▶ **TASK DIRECTIONS**
Provide an exact repetition of every entry, with no word altered.

▶ **RECORDS SHOWN**
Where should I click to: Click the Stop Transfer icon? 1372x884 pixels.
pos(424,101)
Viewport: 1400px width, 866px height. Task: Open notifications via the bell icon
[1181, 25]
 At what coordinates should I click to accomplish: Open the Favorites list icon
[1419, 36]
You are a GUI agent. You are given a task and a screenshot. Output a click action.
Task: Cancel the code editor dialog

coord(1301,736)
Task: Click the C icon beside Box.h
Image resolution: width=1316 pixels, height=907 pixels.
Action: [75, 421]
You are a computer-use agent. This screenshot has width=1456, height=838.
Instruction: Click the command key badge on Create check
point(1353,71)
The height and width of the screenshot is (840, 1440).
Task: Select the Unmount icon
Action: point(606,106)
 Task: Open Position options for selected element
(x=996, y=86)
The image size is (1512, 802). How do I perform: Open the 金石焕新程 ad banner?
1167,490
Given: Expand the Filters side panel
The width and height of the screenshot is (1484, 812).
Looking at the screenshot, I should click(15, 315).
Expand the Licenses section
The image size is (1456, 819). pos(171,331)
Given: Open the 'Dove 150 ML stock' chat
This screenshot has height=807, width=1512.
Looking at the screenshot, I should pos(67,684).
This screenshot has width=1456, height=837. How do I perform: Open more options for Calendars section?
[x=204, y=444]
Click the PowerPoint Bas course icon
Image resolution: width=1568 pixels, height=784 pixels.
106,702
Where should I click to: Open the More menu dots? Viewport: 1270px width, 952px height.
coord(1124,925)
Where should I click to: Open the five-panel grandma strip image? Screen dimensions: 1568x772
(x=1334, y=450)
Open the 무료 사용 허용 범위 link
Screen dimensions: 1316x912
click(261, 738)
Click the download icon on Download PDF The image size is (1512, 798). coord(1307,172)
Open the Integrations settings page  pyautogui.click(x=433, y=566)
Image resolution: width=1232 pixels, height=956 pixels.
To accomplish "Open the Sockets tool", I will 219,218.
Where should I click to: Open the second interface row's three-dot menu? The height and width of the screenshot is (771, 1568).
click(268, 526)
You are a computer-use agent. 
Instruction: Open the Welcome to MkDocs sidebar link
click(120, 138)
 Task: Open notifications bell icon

▶ **COMPLETED EXERCISE**
Where should I click to: Click the Stop Transfer icon? 1372x884 pixels.
pos(424,101)
Viewport: 1400px width, 866px height. Task: Open notifications via the bell icon
[1181, 25]
 At what coordinates should I click to accomplish: Open the Favorites list icon
[1419, 36]
You are a GUI agent. You are given a task and a screenshot. Output a click action.
Task: Cancel the code editor dialog

coord(1301,736)
Task: Click the C icon beside Box.h
Image resolution: width=1316 pixels, height=907 pixels.
Action: [75, 421]
You are a computer-use agent. This screenshot has width=1456, height=838.
Instruction: Click the command key badge on Create check
point(1353,71)
The height and width of the screenshot is (840, 1440).
Task: Select the Unmount icon
Action: point(606,106)
 Task: Open Position options for selected element
(x=996, y=86)
The image size is (1512, 802). How do I perform: Open the 金石焕新程 ad banner?
1167,490
Given: Expand the Filters side panel
The width and height of the screenshot is (1484, 812).
Looking at the screenshot, I should click(15, 315).
Expand the Licenses section
The image size is (1456, 819). pos(171,331)
Given: Open the 'Dove 150 ML stock' chat
This screenshot has height=807, width=1512.
Looking at the screenshot, I should pos(67,684).
This screenshot has width=1456, height=837. How do I perform: Open more options for Calendars section?
[x=204, y=444]
Click the PowerPoint Bas course icon
Image resolution: width=1568 pixels, height=784 pixels.
106,702
Where should I click to: Open the More menu dots? Viewport: 1270px width, 952px height.
coord(1124,925)
Where should I click to: Open the five-panel grandma strip image? Screen dimensions: 1568x772
(x=1334, y=450)
Open the 무료 사용 허용 범위 link
Screen dimensions: 1316x912
click(261, 738)
Click the download icon on Download PDF The image size is (1512, 798). coord(1307,172)
Open the Integrations settings page  pyautogui.click(x=433, y=566)
Image resolution: width=1232 pixels, height=956 pixels.
To accomplish "Open the Sockets tool", I will 219,218.
Where should I click to: Open the second interface row's three-dot menu? The height and width of the screenshot is (771, 1568).
click(268, 526)
You are a computer-use agent. 
Instruction: Open the Welcome to MkDocs sidebar link
click(120, 138)
 Task: Open notifications bell icon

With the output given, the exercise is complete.